§ **Required action**
In the records below, find the line that contains "Open the file browser sidebar" and the line that contains "Given: Toggle the 2nd function key", then retype exactly those two lines and every line between them.

§ **Listed records**
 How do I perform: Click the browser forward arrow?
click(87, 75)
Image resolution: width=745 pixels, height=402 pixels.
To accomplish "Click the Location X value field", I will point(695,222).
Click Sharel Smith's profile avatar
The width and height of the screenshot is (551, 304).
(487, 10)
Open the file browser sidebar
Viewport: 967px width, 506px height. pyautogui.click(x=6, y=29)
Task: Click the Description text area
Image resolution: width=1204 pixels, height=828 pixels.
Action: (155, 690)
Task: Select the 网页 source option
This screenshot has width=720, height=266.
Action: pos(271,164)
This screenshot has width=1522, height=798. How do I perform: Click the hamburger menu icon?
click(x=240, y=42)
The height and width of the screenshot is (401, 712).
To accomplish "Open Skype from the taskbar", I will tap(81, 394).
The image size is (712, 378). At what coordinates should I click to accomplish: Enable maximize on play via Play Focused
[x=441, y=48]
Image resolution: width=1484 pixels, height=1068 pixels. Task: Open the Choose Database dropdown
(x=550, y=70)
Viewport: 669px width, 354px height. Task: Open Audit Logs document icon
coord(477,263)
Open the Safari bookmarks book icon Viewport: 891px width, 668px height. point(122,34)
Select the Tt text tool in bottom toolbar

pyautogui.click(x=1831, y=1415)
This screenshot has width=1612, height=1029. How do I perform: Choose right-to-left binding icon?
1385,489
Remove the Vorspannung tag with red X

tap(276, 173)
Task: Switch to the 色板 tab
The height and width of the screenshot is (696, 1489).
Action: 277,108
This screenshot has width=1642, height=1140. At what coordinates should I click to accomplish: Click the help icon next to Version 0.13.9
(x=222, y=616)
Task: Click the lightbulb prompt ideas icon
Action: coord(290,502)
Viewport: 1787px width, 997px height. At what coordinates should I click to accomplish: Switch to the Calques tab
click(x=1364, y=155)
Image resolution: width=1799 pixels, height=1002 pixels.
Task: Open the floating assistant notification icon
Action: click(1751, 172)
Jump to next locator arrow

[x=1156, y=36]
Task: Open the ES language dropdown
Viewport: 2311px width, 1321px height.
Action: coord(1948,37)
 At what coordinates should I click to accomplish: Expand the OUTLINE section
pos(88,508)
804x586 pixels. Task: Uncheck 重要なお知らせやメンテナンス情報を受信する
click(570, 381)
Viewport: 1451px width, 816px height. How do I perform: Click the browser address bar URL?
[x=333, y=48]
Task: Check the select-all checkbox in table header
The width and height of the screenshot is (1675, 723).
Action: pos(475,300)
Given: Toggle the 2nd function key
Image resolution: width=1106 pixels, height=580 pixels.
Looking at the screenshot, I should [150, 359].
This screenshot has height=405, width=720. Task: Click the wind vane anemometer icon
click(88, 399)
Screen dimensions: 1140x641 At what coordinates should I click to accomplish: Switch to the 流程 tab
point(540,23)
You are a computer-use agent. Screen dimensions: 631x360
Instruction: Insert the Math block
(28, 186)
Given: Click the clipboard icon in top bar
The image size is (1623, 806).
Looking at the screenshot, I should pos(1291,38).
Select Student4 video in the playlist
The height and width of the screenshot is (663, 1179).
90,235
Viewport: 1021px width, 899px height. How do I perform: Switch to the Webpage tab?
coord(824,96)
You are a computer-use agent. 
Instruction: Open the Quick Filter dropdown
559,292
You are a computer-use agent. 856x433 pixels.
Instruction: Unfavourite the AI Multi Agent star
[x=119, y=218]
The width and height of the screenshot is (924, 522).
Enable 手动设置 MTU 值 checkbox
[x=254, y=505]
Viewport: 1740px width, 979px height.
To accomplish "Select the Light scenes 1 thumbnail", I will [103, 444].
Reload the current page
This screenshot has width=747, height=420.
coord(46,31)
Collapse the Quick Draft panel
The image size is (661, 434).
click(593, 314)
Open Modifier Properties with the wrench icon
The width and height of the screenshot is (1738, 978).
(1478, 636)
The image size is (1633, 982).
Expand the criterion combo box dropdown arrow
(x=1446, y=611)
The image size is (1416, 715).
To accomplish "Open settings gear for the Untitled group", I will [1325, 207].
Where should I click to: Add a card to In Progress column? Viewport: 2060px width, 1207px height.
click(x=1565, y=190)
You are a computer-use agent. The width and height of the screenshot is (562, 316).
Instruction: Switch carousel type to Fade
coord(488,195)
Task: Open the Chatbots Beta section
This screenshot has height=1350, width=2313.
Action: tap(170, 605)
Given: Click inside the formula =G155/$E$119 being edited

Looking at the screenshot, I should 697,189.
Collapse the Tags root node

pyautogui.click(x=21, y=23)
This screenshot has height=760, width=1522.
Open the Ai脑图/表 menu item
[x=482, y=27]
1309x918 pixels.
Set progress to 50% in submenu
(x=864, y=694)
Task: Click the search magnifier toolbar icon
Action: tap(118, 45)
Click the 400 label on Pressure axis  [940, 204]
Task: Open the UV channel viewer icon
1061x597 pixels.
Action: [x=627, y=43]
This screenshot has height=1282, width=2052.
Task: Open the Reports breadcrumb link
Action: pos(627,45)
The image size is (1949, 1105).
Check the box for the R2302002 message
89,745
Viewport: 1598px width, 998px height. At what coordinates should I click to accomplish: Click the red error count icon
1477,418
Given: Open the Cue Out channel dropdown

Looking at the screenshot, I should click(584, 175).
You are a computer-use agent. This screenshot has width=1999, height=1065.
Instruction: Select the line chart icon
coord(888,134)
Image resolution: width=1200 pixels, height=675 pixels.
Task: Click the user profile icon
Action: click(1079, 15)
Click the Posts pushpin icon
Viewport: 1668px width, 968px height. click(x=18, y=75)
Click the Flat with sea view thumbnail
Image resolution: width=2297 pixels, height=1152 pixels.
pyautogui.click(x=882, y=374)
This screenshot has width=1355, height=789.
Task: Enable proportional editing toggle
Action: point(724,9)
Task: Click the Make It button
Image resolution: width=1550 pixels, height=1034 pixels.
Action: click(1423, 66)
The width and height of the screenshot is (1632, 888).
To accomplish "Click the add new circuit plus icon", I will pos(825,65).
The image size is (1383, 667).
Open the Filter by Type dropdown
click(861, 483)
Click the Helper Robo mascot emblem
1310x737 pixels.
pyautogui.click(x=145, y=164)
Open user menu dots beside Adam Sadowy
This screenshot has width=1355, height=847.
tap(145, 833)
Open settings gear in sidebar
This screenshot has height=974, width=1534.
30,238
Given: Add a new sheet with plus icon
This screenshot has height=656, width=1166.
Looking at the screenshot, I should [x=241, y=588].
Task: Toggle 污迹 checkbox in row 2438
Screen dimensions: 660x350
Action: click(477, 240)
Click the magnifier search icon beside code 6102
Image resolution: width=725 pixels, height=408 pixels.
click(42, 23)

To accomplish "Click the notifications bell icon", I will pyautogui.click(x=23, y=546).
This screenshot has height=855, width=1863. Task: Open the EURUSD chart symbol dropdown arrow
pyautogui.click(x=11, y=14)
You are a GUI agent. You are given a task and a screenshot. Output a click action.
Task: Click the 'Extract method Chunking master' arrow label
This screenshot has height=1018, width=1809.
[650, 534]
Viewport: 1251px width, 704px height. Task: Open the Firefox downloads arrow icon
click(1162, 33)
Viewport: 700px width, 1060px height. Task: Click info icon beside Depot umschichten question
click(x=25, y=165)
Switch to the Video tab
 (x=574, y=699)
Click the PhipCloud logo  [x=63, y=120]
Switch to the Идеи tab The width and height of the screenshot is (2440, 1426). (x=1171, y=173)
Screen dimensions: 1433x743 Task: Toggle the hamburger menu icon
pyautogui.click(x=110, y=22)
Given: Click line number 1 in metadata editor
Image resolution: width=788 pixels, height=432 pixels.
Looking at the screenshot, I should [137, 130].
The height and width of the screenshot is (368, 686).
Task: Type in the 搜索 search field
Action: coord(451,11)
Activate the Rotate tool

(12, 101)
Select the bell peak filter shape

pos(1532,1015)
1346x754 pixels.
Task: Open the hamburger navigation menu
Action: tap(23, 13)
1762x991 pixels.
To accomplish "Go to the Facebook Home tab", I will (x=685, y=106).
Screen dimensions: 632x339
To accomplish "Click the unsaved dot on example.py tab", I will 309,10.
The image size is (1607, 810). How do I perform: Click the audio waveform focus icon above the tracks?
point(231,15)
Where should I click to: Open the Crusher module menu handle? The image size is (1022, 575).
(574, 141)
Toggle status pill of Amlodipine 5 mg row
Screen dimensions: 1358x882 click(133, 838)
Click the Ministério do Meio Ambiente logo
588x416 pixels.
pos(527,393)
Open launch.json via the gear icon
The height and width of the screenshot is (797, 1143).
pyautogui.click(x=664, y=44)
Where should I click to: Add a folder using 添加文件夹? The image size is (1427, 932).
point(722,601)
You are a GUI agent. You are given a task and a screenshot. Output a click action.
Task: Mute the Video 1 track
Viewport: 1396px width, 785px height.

§ **Answer section**
Open the file browser sidebar
Viewport: 967px width, 506px height. pyautogui.click(x=6, y=29)
Task: Click the Description text area
Image resolution: width=1204 pixels, height=828 pixels.
Action: (155, 690)
Task: Select the 网页 source option
This screenshot has width=720, height=266.
Action: pos(271,164)
This screenshot has width=1522, height=798. How do I perform: Click the hamburger menu icon?
click(x=240, y=42)
The height and width of the screenshot is (401, 712).
To accomplish "Open Skype from the taskbar", I will tap(81, 394).
The image size is (712, 378). At what coordinates should I click to accomplish: Enable maximize on play via Play Focused
[x=441, y=48]
Image resolution: width=1484 pixels, height=1068 pixels. Task: Open the Choose Database dropdown
(x=550, y=70)
Viewport: 669px width, 354px height. Task: Open Audit Logs document icon
coord(477,263)
Open the Safari bookmarks book icon Viewport: 891px width, 668px height. point(122,34)
Select the Tt text tool in bottom toolbar

pyautogui.click(x=1831, y=1415)
This screenshot has width=1612, height=1029. How do I perform: Choose right-to-left binding icon?
1385,489
Remove the Vorspannung tag with red X

tap(276, 173)
Task: Switch to the 色板 tab
The height and width of the screenshot is (696, 1489).
Action: 277,108
This screenshot has width=1642, height=1140. At what coordinates should I click to accomplish: Click the help icon next to Version 0.13.9
(x=222, y=616)
Task: Click the lightbulb prompt ideas icon
Action: coord(290,502)
Viewport: 1787px width, 997px height. At what coordinates should I click to accomplish: Switch to the Calques tab
click(x=1364, y=155)
Image resolution: width=1799 pixels, height=1002 pixels.
Task: Open the floating assistant notification icon
Action: click(1751, 172)
Jump to next locator arrow

[x=1156, y=36]
Task: Open the ES language dropdown
Viewport: 2311px width, 1321px height.
Action: coord(1948,37)
 At what coordinates should I click to accomplish: Expand the OUTLINE section
pos(88,508)
804x586 pixels. Task: Uncheck 重要なお知らせやメンテナンス情報を受信する
click(570, 381)
Viewport: 1451px width, 816px height. How do I perform: Click the browser address bar URL?
[x=333, y=48]
Task: Check the select-all checkbox in table header
The width and height of the screenshot is (1675, 723).
Action: pos(475,300)
Given: Toggle the 2nd function key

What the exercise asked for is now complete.